Product/Service Development

Development of Electronic Mosquito Barriers (EMBs), which use high power pulsed electric fields to repel mosquitoes. Using pulsations that vary randomly in both strength and frequency, the EMBs create a mosquito-repelling force field. The unpredictability of the pulsations makes it nearly impossible for mosquitoes to learn or adapt to when, where, and with what force the electric field is coming.

Development of sandals that release highly effective, wide-area spatial mosquito repellents, creating full-time protection against both day-biting and night-biting mosquitoes at individual and household level. The low cost sandals provide protection against Dengue, Zika, Chikungunya and Malaria using hessian strips impregnated with highly effective and safe repellent, transfluthrin.

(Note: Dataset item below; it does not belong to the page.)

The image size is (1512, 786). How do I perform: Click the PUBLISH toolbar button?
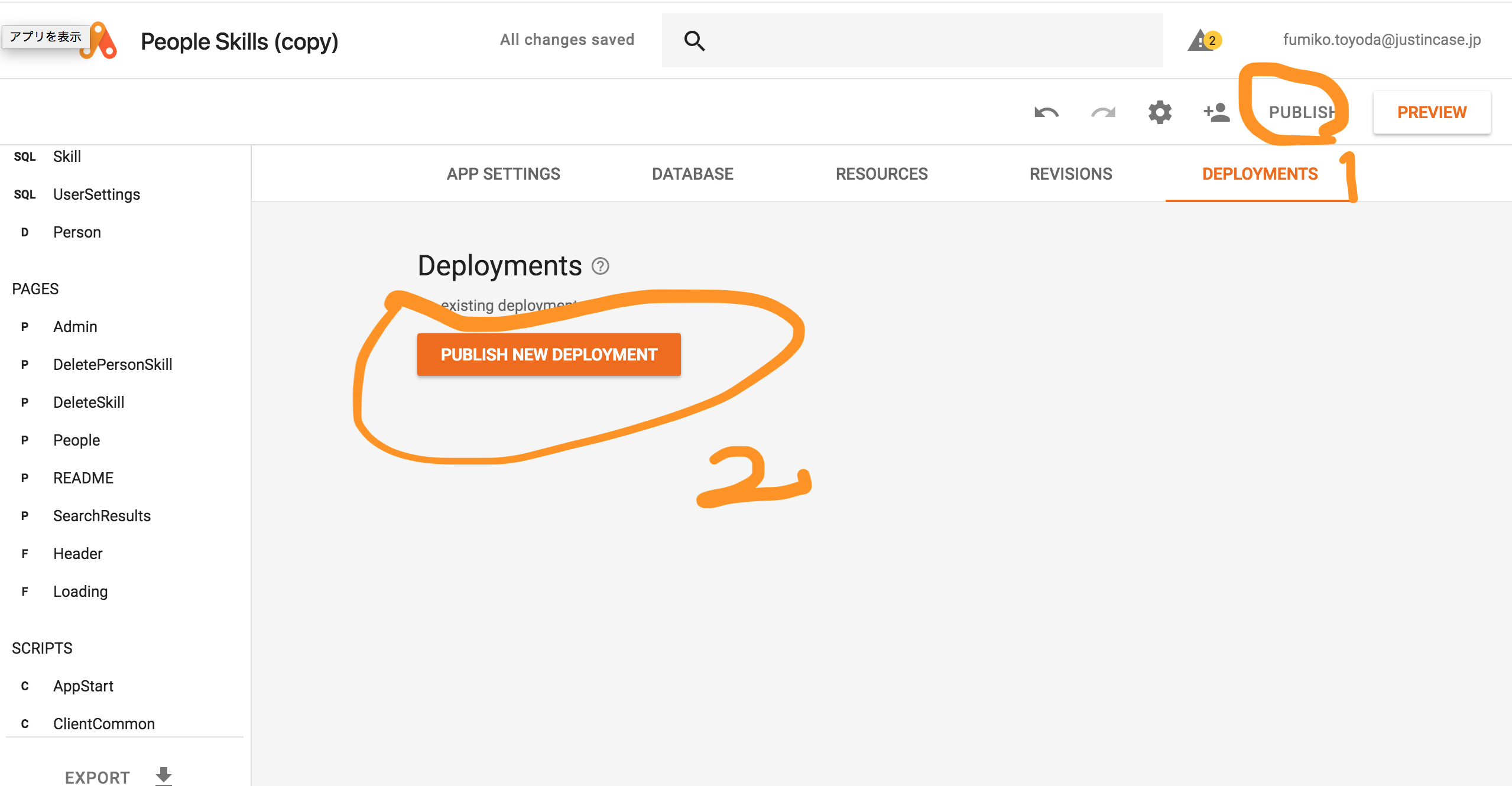coord(1302,112)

Janos Zempleni of the University of Nebraska-Lincoln in the U.S. will test whether supplementing milk formula with exosomes from milk could have the potential to improve the growth of babies aged between 6 and 12 months and help protect them from infections. Exosomes are membrane-bound vesicles naturally present in all bodily fluids and are thought to transfer small molecules such as RNAs between different cells to regulate various cell functions. However, during the production of milk formula for babies, the exosomes are destroyed.

Matteo Rinaldi of Northeastern University in the U.S. will develop a miniaturized, maintenance-free chemical sensor that can detect specific volatile organic chemical vapors released from diseased crops as an effective surveillance system suitable for low-resource settings. Manual surveillance is time-consuming and requires prior knowledge of disease symptoms. Automated, sensor-based crop surveillance is far more effective, but relatively expensive, and the sensors constantly consume power, making them unsuitable for low-resource settings.

David Hughes of Pennsylvania State University in the U.S. is leveraging real-time, high-resolution satellite imagery of smallholder farms along with artificial intelligence to automatically detect crop pests and diseases in Africa. In Phase I, together with Nita Bharti also of Penn State University in the U.S.

Jan Kreuze of the International Potato Center in Peru will develop a low-cost, mobile phone-based diagnostic test for African farmers that uses artificial intelligence to quickly and accurately detect plant diseases such as cassava brown streak and banana bunchy top, which devastate crops and are threatening to spread. Accurately diagnosing plant diseases is difficult because visual symptoms can be highly variable. Artificial intelligence (AI) has shown promise for analyzing images of plants taken by mobile phone to detect diseases in low-resource settings, but it is not accurate enough.